For Bernhardi, who is of Jewish descent, this unfortunate incident quickly escalates into a political scandal which threatens to ruin his existence and that of the clinic.
He is accused of a targeted attack on the religious feelings of Christians.
Soon a rampant latent anti-Semitism breaks out into the open. The clinic’s board of trustees resigns as a protest against Bernhardi. Rivals in the medical community deliberately use anti-Jewish resentments to suspend Bernhardi and manoeuvre themselves and their friends into leading positions. In parliament, right-wing populists even succeed in having criminal proceedings opened against Bernhardi.
Finally, even the minister in charge himself, Bernhardi’s university friend Flint, withholds his support in order not to endanger his political programme with this individual case.
Bernhardi instead experiences sudden solidarity from left-wing circles who want to make him a martyr. But he does not want to become an instrument of their political goals – and deliberately foregoes a public fight against the lies and for his rehabilitation.
»Professor Bernhardi« is one of the few dramatic texts which meticulously develops a professional context beyond the emotional and family backgrounds of its characters.
At the same time, the hospital workplace comes to represent a cross section of a society dominated by careerism, competition and resentment, underpinned by the latent driving force of its anti-semitism.

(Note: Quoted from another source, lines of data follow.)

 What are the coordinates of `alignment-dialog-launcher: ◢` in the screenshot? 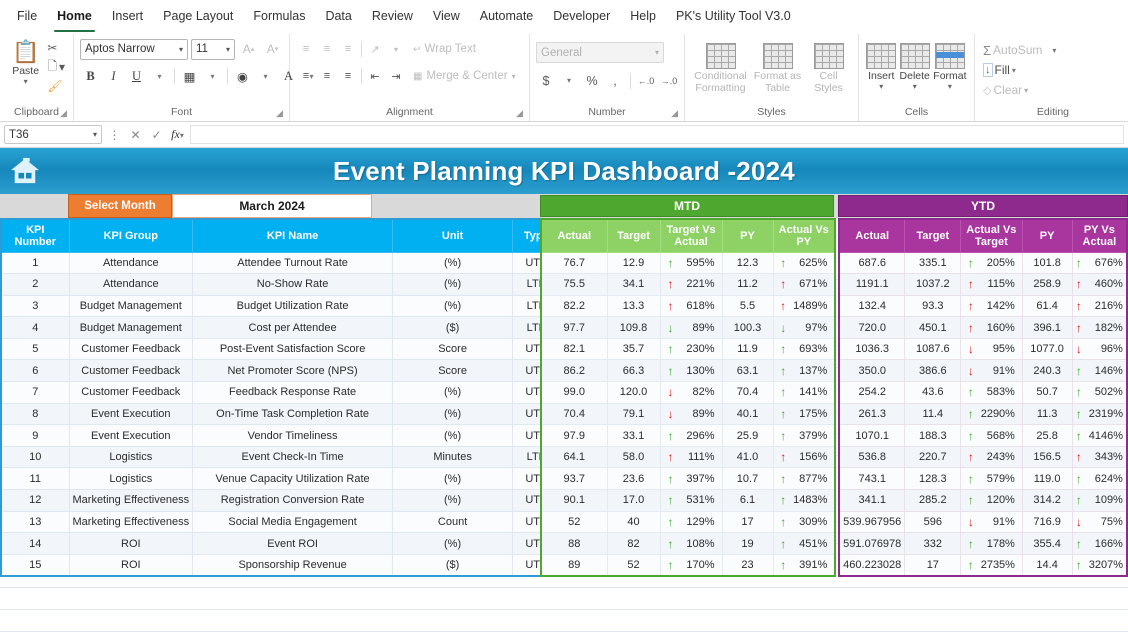 It's located at (520, 114).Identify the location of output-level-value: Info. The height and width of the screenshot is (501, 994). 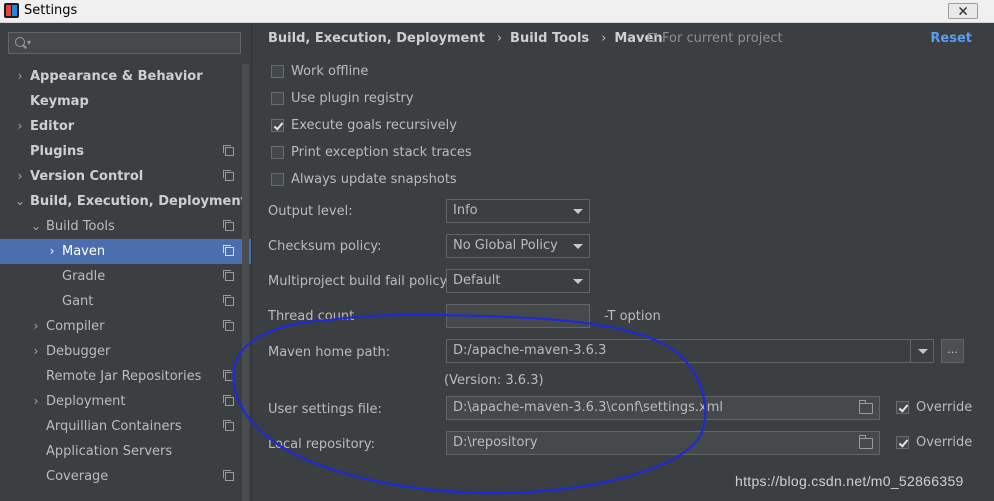
(466, 210).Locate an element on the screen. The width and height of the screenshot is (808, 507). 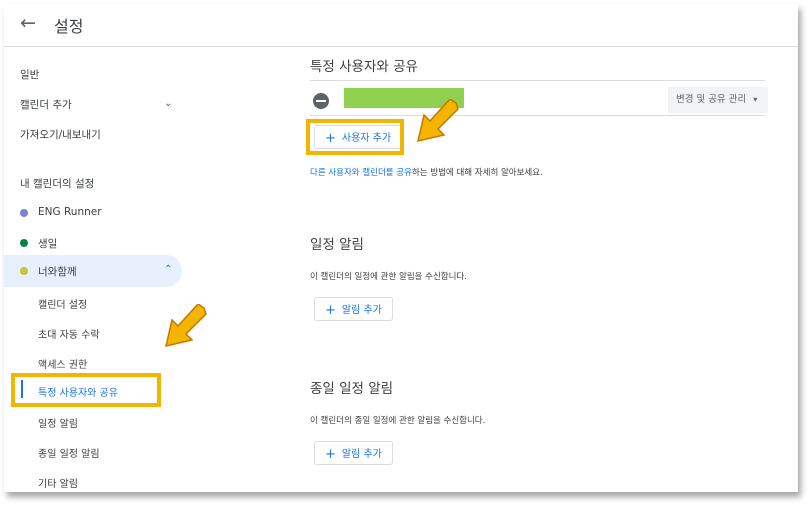
sidebar-calendar-birthday: 생일 is located at coordinates (48, 244).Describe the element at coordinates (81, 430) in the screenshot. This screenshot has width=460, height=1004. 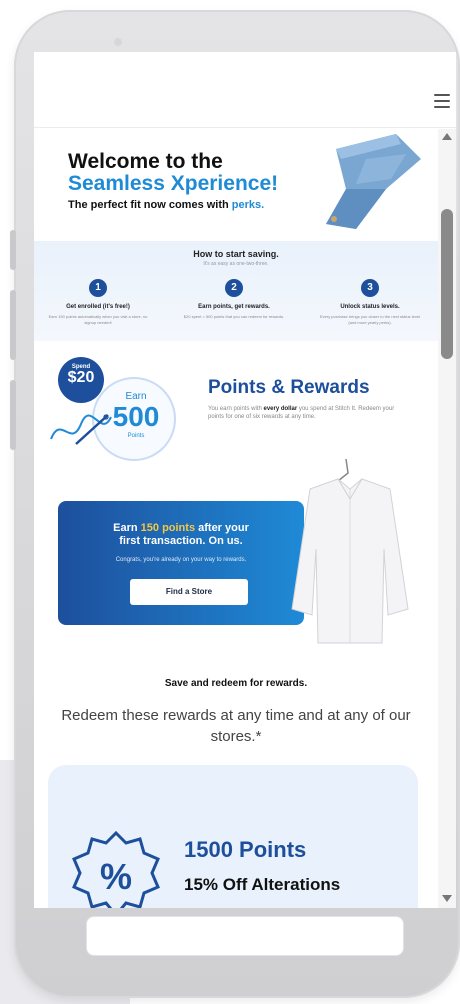
I see `needle-thread-icon` at that location.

In his production of Schnitzler’s comedy – as the writer ambiguously termed his play – Thomas Ostermeier particularly explores the question of how a group can systematically manipulate an isolated incident in order to serve its own aspirations for power and special interests; how apparently incontestable facts can be twisted and relativised to the point where the »objective truth« rapidly loses its definable shape.
What remains of the truth when it is increasingly crushed between opposing interpretations?